Every year, our design team eagerly awaits the big announcement from the Pantone Color Institute on the official Pantone Colors of the Year. Gate 39 Media’s Lead Designer, Nick Landsberger, reviewed last year’s Pantone Color of the Year, Viva Magenta 18-750, a color chosen to promote a feeling of empowerment, optimism, and joyous self-expression. This year, he offers his thoughts on the 2024 Color of the Year.
For over 20 years, Pantone’s Color of the Year has influenced product development and purchasing decisions in multiple industries, including fashion, home furnishings, and industrial design, as well as product packaging and graphic design.
The Pantone Color of the Year selection process requires thoughtful consideration and trend analysis. To arrive at the selection each year, Pantone’s color experts at Pantone Color Institute comb the world looking for new color influences.
By keeping our finger on the pulse of color trends, our design team remains informed to help advise on aesthetic decisions with website design customers who turn to us for website design or a re-design of an existing financial, professional, or agricultural services website.
According to Pantone, the official color of 2024 is PANTONE 13-1023 Peach Fuzz.
What is Peach Fuzz?
According to the Pantone Institute:
“PANTONE 13-1023 Peach Fuzz captures our desire to nurture ourselves and others. It’s a velvety gentle peach tone whose all-embracing spirit enriches mind, body, and soul.

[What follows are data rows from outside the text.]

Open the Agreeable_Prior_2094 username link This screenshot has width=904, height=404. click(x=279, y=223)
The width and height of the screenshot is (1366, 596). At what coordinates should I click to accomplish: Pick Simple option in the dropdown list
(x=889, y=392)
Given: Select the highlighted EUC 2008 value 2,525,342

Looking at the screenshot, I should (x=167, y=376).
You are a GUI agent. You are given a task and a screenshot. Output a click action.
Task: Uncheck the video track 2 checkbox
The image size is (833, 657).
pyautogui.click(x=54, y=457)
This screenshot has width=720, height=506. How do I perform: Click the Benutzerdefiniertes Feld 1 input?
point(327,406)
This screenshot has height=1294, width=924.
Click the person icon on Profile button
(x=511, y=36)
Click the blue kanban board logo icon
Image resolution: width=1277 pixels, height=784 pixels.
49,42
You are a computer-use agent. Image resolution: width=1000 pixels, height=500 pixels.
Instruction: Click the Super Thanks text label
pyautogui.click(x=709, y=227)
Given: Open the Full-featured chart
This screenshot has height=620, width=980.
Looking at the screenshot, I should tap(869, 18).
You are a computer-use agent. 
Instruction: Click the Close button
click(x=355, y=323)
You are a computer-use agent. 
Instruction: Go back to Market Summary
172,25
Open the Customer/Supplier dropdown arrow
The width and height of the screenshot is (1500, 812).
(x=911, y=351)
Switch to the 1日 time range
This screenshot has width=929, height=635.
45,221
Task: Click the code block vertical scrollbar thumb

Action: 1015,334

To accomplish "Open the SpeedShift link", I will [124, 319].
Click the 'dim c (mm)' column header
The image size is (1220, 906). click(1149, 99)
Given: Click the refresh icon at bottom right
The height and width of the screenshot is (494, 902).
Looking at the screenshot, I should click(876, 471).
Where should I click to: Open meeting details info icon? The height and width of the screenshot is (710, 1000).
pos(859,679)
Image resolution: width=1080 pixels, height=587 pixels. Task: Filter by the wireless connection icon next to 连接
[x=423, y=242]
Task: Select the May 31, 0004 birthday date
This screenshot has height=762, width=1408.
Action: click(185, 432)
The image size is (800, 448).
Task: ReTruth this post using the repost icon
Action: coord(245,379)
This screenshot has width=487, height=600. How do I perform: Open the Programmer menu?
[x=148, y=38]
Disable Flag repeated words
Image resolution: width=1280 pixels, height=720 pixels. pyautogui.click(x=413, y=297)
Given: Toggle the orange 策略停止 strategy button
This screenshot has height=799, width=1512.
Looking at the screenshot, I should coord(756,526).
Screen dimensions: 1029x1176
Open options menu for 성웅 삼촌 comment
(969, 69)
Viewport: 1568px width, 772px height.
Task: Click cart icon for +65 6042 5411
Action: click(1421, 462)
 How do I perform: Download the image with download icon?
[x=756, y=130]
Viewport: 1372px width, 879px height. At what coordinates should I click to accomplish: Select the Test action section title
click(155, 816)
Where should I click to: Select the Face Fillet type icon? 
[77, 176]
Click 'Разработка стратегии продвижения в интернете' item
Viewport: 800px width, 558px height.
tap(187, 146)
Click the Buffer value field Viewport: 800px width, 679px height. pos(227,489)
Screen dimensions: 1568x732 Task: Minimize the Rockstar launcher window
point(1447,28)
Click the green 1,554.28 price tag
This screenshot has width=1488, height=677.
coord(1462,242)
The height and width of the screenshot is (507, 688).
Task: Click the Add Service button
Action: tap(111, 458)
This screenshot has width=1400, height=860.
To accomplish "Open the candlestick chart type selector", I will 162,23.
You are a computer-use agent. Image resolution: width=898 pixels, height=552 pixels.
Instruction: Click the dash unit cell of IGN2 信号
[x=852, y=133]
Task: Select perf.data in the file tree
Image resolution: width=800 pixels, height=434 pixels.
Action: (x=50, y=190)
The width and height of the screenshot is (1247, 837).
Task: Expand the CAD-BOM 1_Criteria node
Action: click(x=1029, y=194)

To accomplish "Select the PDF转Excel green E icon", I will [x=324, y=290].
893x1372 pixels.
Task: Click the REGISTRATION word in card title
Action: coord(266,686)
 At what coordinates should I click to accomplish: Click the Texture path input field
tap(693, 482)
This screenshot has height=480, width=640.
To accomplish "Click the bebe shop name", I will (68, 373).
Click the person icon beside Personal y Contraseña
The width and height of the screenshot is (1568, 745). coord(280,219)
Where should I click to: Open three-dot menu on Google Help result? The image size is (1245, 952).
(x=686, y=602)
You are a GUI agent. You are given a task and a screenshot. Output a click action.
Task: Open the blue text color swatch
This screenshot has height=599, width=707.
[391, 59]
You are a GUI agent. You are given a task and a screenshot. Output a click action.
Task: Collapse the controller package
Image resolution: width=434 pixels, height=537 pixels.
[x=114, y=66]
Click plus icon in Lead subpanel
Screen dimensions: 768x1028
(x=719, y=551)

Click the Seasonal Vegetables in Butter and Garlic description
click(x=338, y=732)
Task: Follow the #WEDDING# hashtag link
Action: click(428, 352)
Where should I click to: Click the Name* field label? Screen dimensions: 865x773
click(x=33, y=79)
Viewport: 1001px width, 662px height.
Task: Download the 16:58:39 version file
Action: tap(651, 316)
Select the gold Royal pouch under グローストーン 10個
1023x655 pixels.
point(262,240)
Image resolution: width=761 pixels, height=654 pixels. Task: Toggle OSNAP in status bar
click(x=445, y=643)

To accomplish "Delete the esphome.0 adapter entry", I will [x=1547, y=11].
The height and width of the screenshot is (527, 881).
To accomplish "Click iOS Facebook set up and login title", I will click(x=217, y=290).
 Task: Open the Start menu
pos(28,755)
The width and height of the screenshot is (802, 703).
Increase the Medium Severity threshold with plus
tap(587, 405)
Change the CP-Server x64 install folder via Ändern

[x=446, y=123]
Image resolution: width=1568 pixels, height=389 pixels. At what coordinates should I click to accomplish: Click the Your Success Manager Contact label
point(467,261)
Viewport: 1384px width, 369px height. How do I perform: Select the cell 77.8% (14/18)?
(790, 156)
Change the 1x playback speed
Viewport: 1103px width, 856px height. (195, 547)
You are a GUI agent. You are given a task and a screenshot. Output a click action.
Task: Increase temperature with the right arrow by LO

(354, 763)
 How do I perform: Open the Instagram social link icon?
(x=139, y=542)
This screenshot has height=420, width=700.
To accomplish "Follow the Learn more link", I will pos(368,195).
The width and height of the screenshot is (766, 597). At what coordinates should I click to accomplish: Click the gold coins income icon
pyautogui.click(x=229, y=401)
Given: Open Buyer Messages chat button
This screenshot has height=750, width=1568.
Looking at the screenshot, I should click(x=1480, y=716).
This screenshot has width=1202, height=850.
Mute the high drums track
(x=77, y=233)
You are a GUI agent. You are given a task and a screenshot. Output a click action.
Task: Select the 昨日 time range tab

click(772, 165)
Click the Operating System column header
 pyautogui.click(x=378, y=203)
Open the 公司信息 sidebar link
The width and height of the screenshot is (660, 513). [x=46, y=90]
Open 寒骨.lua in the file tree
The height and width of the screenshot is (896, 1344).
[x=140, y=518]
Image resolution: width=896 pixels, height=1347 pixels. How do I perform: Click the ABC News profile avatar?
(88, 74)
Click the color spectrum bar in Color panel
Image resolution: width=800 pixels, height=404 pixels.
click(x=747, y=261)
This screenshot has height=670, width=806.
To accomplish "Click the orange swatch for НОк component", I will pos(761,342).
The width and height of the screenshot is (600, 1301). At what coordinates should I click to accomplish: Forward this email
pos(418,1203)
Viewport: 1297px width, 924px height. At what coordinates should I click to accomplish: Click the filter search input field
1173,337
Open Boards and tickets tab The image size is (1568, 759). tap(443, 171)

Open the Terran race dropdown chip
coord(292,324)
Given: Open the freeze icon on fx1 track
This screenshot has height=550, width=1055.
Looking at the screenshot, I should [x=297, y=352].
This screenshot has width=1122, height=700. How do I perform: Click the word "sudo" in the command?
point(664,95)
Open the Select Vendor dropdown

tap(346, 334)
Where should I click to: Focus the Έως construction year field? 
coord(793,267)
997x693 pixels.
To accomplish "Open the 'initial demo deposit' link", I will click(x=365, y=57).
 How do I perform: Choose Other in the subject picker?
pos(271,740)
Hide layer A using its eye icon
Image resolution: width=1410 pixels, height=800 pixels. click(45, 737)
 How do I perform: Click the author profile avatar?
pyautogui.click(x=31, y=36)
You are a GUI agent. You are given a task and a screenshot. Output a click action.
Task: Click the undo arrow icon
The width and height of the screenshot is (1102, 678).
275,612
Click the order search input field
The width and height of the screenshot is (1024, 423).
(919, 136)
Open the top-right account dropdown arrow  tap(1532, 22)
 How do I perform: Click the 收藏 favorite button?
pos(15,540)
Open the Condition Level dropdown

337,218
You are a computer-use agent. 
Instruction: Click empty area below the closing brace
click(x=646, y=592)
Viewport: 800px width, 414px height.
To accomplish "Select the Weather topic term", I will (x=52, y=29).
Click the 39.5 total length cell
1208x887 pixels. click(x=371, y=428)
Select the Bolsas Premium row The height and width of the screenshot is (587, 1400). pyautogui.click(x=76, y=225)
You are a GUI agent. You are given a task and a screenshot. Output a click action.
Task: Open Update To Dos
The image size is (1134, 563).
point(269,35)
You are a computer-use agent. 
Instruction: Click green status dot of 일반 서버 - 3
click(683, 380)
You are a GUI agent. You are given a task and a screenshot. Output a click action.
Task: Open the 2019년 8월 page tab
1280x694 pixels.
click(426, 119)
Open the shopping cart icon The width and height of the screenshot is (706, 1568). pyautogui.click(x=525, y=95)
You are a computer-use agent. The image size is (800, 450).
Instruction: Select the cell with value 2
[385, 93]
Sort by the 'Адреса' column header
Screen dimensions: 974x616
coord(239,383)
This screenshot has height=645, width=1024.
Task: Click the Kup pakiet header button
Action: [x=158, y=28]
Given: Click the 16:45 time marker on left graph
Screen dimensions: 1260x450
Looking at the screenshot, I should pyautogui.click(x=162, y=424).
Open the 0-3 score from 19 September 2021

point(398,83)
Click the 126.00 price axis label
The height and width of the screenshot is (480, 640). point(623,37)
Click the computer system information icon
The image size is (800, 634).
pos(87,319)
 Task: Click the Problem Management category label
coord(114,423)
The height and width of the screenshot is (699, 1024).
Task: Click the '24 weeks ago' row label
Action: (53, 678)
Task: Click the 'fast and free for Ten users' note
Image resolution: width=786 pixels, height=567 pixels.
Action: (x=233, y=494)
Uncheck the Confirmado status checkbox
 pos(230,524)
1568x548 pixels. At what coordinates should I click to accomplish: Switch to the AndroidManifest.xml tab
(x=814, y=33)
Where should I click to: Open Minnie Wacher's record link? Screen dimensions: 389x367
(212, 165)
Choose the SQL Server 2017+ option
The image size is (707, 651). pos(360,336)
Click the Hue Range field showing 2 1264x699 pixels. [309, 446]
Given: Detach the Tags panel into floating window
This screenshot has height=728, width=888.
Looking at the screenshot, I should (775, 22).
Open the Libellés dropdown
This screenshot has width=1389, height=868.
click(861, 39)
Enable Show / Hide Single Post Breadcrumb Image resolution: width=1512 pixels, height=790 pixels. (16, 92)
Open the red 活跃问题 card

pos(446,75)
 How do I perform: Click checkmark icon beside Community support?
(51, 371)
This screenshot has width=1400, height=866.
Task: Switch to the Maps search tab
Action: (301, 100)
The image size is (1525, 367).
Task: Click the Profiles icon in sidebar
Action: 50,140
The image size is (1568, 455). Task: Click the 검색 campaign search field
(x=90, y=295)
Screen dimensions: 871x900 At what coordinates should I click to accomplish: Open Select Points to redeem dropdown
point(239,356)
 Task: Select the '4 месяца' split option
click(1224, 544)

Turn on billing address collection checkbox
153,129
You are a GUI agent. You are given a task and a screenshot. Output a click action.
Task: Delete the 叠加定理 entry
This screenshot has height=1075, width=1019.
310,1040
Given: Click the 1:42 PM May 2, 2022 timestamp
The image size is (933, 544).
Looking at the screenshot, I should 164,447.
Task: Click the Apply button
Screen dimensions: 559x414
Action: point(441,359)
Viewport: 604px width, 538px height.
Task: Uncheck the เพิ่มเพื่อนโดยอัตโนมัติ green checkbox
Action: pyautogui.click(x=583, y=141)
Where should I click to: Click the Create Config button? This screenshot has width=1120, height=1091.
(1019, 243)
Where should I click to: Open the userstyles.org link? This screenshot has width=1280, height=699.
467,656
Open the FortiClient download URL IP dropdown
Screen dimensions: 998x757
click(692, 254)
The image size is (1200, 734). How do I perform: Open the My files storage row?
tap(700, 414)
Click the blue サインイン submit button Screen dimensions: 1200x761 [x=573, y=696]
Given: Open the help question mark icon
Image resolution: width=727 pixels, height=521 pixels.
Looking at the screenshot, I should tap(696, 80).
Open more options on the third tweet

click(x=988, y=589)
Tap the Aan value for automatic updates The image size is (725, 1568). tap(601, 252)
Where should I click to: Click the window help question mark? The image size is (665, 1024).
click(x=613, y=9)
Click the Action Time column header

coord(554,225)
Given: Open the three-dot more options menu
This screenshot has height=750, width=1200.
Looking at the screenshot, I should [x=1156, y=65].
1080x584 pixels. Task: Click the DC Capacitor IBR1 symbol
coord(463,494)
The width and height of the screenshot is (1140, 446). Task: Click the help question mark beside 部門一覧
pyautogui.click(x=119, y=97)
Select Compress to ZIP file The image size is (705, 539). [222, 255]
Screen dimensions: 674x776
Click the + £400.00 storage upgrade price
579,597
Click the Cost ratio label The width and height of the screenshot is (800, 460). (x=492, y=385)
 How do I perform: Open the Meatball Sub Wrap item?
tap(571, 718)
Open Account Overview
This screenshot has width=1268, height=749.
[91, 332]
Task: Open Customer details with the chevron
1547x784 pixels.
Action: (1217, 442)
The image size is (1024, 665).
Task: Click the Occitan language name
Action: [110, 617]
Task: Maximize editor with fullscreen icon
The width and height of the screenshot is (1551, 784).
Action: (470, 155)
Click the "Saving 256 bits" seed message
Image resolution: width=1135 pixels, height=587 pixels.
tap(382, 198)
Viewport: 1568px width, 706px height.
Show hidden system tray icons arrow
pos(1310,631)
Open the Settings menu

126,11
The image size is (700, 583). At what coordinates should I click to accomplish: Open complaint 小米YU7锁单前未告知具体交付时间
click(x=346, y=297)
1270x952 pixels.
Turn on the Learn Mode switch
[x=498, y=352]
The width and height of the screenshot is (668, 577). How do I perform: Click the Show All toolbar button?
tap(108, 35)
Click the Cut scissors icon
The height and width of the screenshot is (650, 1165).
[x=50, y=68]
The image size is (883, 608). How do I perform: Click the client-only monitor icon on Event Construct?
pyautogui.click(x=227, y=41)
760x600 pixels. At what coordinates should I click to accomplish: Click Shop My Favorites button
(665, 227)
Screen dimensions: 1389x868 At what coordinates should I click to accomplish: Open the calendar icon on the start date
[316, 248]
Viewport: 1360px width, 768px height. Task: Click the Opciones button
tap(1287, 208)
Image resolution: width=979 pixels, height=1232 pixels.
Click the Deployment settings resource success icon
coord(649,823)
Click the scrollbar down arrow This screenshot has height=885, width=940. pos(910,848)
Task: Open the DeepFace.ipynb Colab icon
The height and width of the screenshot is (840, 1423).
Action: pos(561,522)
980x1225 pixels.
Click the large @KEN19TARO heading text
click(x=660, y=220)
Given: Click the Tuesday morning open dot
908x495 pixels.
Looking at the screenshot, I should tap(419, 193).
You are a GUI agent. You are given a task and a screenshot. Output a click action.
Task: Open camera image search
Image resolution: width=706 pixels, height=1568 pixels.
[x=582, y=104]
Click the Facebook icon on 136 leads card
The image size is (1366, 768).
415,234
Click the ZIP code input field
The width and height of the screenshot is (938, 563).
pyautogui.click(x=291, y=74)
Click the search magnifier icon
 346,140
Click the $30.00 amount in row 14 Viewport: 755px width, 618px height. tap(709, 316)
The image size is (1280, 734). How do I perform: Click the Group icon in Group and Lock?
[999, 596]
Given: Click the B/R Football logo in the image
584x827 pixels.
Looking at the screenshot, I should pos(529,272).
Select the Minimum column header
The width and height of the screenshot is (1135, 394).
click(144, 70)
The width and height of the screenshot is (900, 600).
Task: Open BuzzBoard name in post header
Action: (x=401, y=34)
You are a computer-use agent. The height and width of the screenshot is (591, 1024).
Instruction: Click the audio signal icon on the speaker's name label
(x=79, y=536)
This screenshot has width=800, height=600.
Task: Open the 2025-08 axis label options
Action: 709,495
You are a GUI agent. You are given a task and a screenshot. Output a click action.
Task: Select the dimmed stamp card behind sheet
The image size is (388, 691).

An appealing peach hue softly nestled between pink and orange, PANTONE 13-1023 Peach Fuzz inspires belonging, recalibration, and an opportunity for nurturing, conjuring up an air of calm, offering us a space to be, feel, and heal and to flourish from.
Sensitive but sweet and airy, PANTONE 13-1023 Peach Fuzz evokes a new modernity. While centered in the human experience of enriching and nurturing the mind, body, and soul, it is also a quietly sophisticated and contemporary peach with depth whose gentle lightness is understated but impactful, bringing beauty to the digital world. Poetic and romantic, a clean peach tone with a vintage vibe, PANTONE 13-1023 Peach Fuzz reflects the past yet has been refashioned with a contemporary ambiance.”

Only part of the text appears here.